HOW TO COMPLETE THIS TASK: Take the records underneath and set them down exactly.

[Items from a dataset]
___
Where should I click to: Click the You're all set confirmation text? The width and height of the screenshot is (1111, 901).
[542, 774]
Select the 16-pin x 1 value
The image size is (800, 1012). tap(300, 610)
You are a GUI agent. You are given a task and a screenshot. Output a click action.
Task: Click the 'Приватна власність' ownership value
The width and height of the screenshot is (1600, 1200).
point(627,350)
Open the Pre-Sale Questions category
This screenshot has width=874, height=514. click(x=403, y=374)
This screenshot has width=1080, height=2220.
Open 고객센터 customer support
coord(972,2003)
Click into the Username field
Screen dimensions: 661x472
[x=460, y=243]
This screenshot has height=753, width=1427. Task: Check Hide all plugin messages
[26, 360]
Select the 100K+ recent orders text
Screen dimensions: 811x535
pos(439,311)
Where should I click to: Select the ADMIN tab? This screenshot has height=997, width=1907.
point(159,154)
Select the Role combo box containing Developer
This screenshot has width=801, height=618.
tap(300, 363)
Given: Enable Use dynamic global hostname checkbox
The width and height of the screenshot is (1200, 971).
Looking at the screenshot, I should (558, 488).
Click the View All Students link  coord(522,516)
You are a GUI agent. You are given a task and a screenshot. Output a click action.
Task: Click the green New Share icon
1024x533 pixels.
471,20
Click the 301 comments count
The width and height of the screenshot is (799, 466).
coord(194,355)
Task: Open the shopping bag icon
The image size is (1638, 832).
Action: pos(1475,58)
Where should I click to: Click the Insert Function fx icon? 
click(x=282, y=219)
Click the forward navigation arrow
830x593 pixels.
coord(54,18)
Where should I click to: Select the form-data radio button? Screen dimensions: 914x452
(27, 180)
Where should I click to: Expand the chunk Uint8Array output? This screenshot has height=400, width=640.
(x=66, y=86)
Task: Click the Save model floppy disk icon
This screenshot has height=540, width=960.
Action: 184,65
___
PROBLEM SOLUTION:
Where should I click to: Click the You're all set confirmation text? The width and height of the screenshot is (1111, 901).
[542, 774]
Select the 16-pin x 1 value
The image size is (800, 1012). tap(300, 610)
You are a GUI agent. You are given a task and a screenshot. Output a click action.
Task: Click the 'Приватна власність' ownership value
The width and height of the screenshot is (1600, 1200).
point(627,350)
Open the Pre-Sale Questions category
This screenshot has width=874, height=514. click(x=403, y=374)
This screenshot has width=1080, height=2220.
Open 고객센터 customer support
coord(972,2003)
Click into the Username field
Screen dimensions: 661x472
[x=460, y=243]
This screenshot has height=753, width=1427. Task: Check Hide all plugin messages
[26, 360]
Select the 100K+ recent orders text
Screen dimensions: 811x535
pos(439,311)
Where should I click to: Select the ADMIN tab? This screenshot has height=997, width=1907.
point(159,154)
Select the Role combo box containing Developer
This screenshot has width=801, height=618.
tap(300, 363)
Given: Enable Use dynamic global hostname checkbox
The width and height of the screenshot is (1200, 971).
Looking at the screenshot, I should (558, 488).
Click the View All Students link  coord(522,516)
You are a GUI agent. You are given a task and a screenshot. Output a click action.
Task: Click the green New Share icon
1024x533 pixels.
471,20
Click the 301 comments count
The width and height of the screenshot is (799, 466).
coord(194,355)
Task: Open the shopping bag icon
The image size is (1638, 832).
Action: pos(1475,58)
Where should I click to: Click the Insert Function fx icon? 
click(x=282, y=219)
Click the forward navigation arrow
830x593 pixels.
coord(54,18)
Where should I click to: Select the form-data radio button? Screen dimensions: 914x452
(27, 180)
Where should I click to: Expand the chunk Uint8Array output? This screenshot has height=400, width=640.
(x=66, y=86)
Task: Click the Save model floppy disk icon
This screenshot has height=540, width=960.
Action: 184,65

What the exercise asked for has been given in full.